Problem:
Set down word for word the lines of the data below, starting at the line that contains "Click the 18:00-18:10 time entry" and ending at the line that contains "pos(550,366)". Include both of those lines.

Dataset records:
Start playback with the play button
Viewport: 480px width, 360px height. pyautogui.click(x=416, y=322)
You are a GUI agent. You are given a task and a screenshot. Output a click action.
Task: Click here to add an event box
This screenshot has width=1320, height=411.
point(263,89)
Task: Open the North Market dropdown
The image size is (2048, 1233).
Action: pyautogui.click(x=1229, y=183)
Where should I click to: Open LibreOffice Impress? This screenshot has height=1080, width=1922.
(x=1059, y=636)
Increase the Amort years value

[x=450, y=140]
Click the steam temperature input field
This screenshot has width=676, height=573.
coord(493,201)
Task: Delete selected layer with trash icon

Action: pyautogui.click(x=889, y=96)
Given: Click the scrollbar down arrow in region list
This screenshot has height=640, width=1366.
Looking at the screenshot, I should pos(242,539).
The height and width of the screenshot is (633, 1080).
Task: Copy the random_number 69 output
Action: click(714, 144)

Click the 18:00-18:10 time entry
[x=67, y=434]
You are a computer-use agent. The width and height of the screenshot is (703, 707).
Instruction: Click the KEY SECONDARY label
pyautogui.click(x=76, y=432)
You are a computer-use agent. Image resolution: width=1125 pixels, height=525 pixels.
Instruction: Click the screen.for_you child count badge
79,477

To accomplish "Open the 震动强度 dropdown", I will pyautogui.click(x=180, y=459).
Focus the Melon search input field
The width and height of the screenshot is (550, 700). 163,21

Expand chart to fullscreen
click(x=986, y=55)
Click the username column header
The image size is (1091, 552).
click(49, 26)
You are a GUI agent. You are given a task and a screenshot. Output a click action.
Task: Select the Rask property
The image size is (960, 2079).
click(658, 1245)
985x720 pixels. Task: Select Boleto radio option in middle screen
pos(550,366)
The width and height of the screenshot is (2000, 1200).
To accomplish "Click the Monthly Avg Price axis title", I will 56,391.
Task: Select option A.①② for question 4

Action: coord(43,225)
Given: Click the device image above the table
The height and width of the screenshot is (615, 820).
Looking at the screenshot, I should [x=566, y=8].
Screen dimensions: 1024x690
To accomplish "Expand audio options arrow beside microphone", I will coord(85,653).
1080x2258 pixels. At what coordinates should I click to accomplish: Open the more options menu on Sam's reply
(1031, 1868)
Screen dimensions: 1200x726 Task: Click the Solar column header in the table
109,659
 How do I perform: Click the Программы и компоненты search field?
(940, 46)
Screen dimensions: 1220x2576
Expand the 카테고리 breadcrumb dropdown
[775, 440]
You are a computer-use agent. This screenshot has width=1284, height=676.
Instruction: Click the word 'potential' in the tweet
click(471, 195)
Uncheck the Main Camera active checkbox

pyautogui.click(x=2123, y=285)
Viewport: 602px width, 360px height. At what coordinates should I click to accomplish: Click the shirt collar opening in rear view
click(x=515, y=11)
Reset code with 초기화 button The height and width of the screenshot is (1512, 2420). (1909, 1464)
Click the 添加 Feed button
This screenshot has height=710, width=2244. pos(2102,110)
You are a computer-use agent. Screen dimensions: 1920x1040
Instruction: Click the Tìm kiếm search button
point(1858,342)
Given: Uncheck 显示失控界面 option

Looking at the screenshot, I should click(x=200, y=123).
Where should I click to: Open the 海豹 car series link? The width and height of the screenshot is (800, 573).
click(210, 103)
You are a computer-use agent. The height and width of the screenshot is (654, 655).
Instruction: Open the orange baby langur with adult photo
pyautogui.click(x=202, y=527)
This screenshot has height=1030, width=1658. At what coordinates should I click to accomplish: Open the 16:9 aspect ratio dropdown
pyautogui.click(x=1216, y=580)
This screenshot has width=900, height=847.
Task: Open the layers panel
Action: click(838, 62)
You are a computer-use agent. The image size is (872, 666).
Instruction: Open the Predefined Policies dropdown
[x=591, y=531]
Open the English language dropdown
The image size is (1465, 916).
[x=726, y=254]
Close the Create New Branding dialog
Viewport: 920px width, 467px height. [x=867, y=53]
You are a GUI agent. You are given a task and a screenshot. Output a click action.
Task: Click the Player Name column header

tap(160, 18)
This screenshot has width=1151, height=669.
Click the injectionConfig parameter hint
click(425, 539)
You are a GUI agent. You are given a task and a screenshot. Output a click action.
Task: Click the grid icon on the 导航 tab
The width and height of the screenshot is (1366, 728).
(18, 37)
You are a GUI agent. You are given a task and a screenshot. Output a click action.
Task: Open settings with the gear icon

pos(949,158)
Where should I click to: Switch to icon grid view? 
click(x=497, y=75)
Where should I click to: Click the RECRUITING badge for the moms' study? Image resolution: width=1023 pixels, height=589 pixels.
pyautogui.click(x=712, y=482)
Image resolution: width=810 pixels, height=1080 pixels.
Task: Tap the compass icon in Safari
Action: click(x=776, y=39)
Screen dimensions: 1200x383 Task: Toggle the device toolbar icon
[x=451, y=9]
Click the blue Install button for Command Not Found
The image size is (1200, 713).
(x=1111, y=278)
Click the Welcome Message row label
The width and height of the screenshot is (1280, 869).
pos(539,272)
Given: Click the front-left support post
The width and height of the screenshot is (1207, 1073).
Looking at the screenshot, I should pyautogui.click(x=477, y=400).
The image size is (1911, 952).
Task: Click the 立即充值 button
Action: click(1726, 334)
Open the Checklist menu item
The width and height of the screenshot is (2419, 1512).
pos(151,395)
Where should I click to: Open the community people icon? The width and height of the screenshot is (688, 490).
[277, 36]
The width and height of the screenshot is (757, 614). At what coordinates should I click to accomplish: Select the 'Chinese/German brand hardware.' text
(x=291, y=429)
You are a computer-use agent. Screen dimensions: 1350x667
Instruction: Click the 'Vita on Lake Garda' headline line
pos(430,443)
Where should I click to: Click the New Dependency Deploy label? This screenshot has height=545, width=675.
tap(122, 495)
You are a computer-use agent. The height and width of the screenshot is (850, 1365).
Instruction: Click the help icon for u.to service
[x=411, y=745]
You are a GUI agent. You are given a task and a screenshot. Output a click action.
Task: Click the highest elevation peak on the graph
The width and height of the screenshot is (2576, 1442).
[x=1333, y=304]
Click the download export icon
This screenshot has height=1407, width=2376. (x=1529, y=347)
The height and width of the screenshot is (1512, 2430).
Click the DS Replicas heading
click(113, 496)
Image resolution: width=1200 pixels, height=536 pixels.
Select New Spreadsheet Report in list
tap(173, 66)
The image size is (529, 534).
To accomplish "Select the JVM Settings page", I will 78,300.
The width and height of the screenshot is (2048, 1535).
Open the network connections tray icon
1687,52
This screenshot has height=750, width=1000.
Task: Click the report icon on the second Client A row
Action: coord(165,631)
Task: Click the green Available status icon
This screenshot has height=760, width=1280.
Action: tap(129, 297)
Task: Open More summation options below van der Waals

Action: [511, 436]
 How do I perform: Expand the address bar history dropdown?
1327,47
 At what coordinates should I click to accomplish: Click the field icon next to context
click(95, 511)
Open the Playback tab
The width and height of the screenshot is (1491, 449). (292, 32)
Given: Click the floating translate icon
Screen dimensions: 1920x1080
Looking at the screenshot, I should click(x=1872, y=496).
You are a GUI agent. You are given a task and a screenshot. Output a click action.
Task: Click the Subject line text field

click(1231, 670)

Reply:
Click the 18:00-18:10 time entry
[x=67, y=434]
You are a computer-use agent. The width and height of the screenshot is (703, 707).
Instruction: Click the KEY SECONDARY label
pyautogui.click(x=76, y=432)
You are a computer-use agent. Image resolution: width=1125 pixels, height=525 pixels.
Instruction: Click the screen.for_you child count badge
79,477

To accomplish "Open the 震动强度 dropdown", I will pyautogui.click(x=180, y=459).
Focus the Melon search input field
The width and height of the screenshot is (550, 700). 163,21

Expand chart to fullscreen
click(x=986, y=55)
Click the username column header
The image size is (1091, 552).
click(49, 26)
You are a GUI agent. You are given a task and a screenshot. Output a click action.
Task: Select the Rask property
The image size is (960, 2079).
click(658, 1245)
985x720 pixels. Task: Select Boleto radio option in middle screen
pos(550,366)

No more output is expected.